• _Material supplied_:

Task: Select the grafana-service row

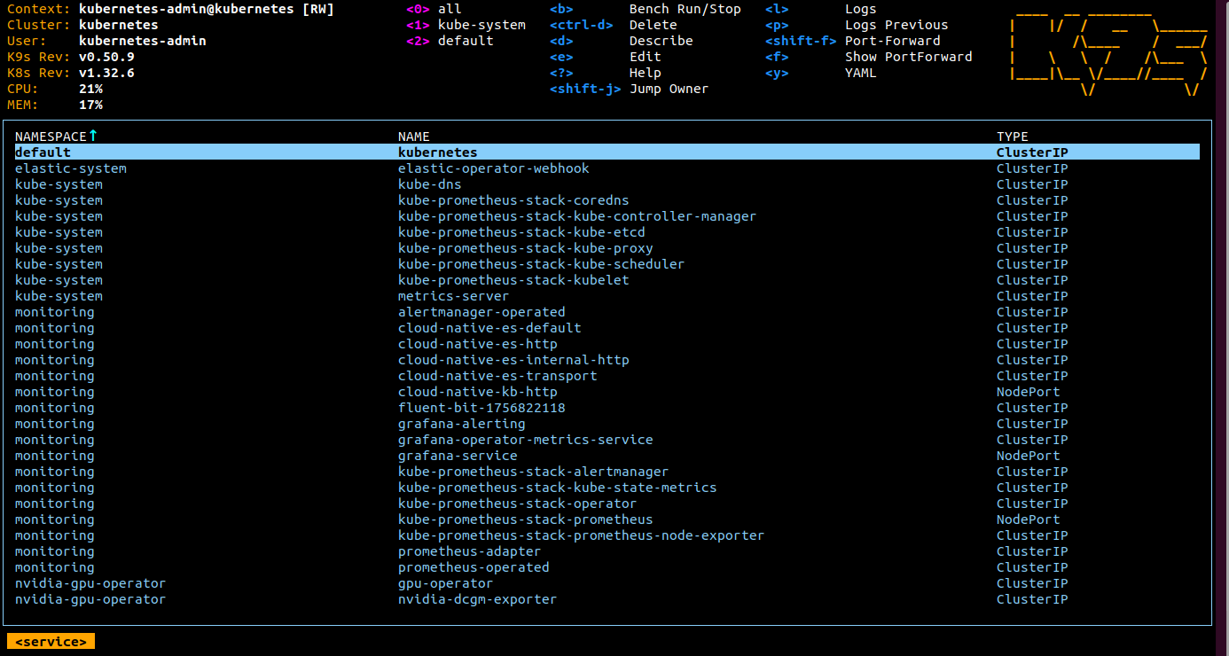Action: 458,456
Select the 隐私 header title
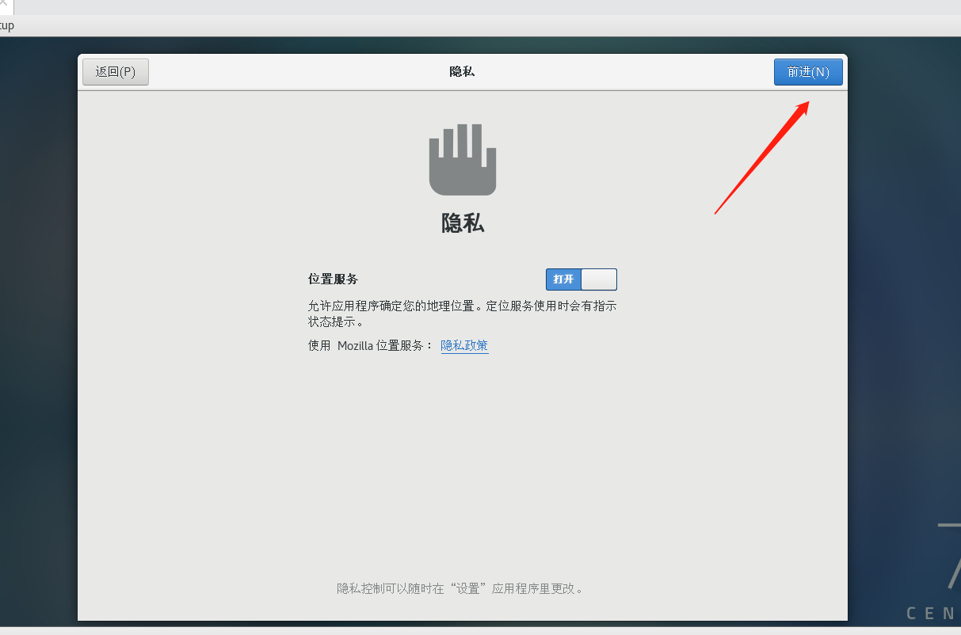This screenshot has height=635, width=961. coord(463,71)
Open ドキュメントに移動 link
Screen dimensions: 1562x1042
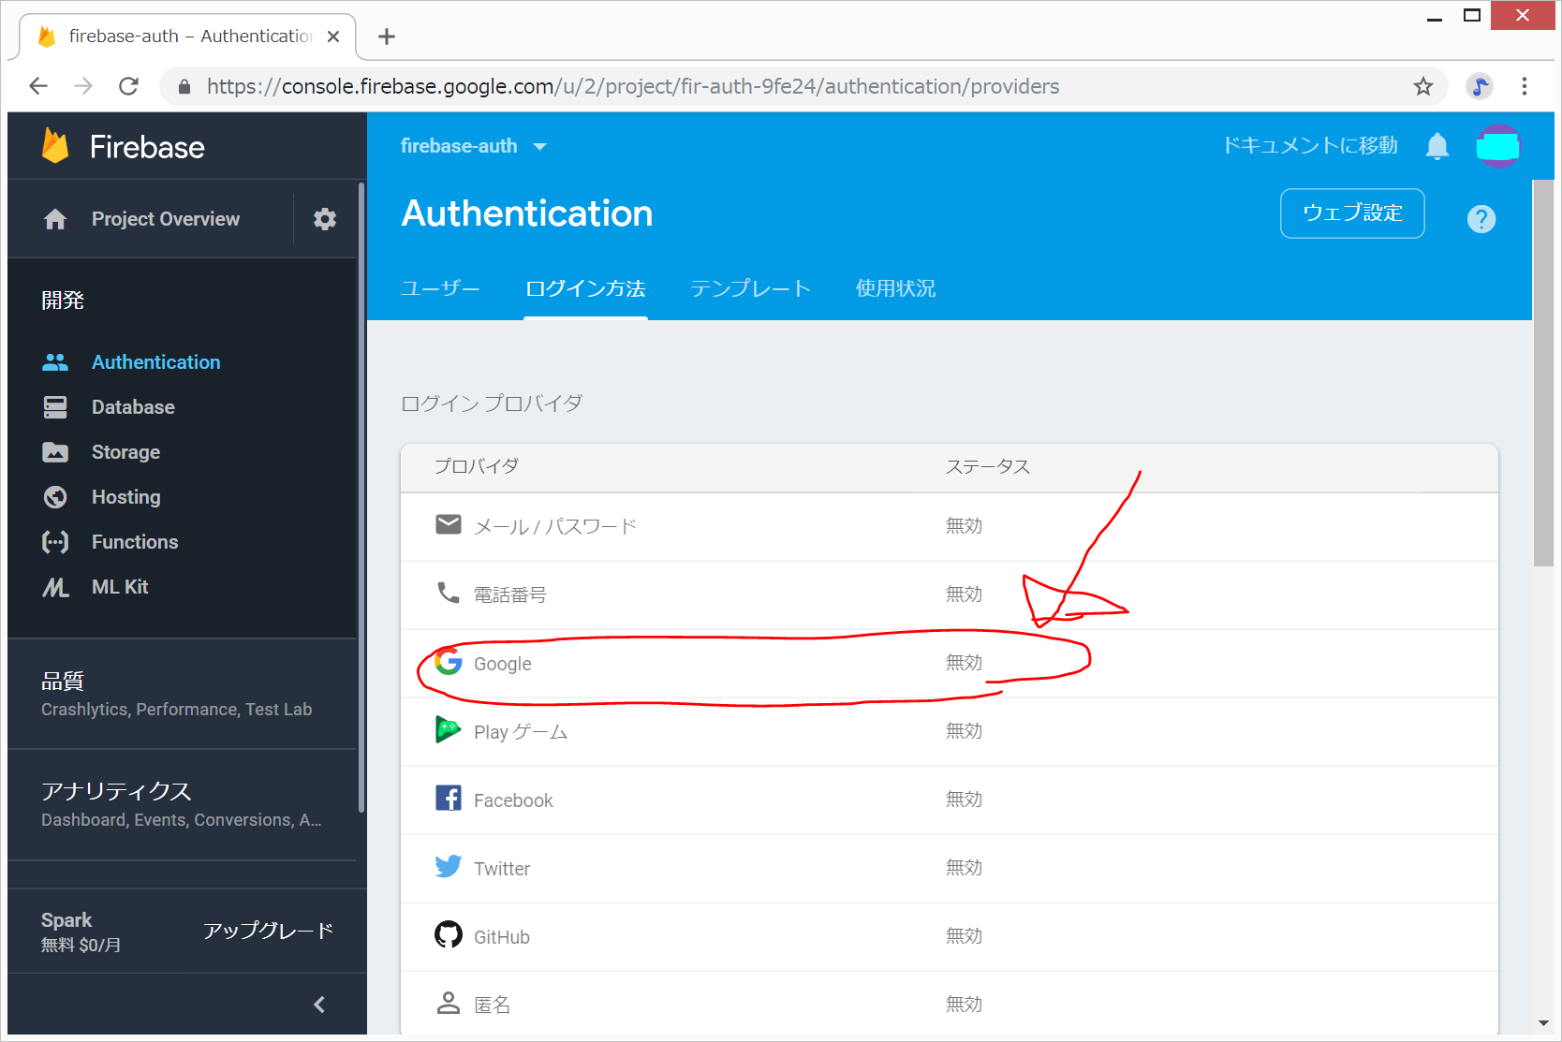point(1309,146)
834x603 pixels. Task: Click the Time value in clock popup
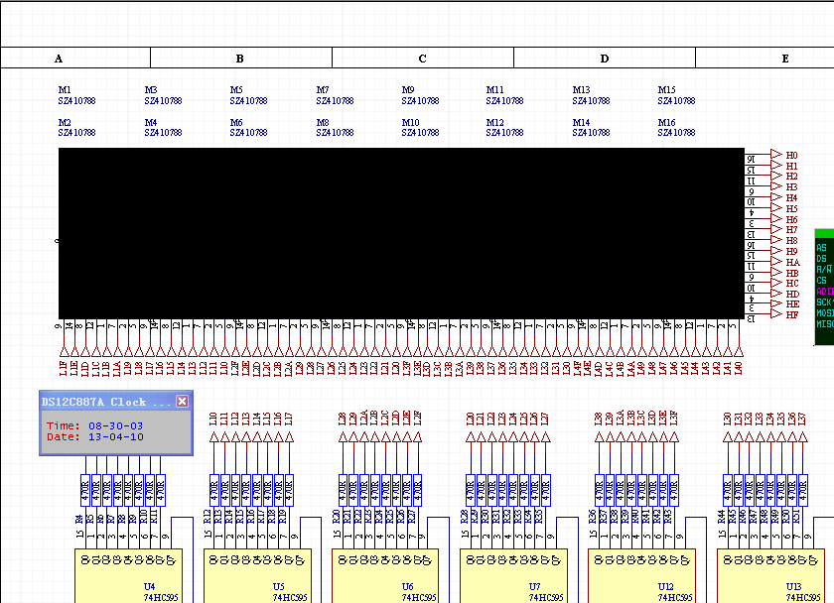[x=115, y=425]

• _Work instructions_:
Word for word, return all the entries and skip their pictures.

• _Solution to this task_:
Task: Select the grafana-service row

Action: 458,456
Select the 隐私 header title
This screenshot has height=635, width=961. coord(463,71)
Open ドキュメントに移動 link
Screen dimensions: 1562x1042
point(1309,146)
834x603 pixels. Task: Click the Time value in clock popup
[x=115, y=425]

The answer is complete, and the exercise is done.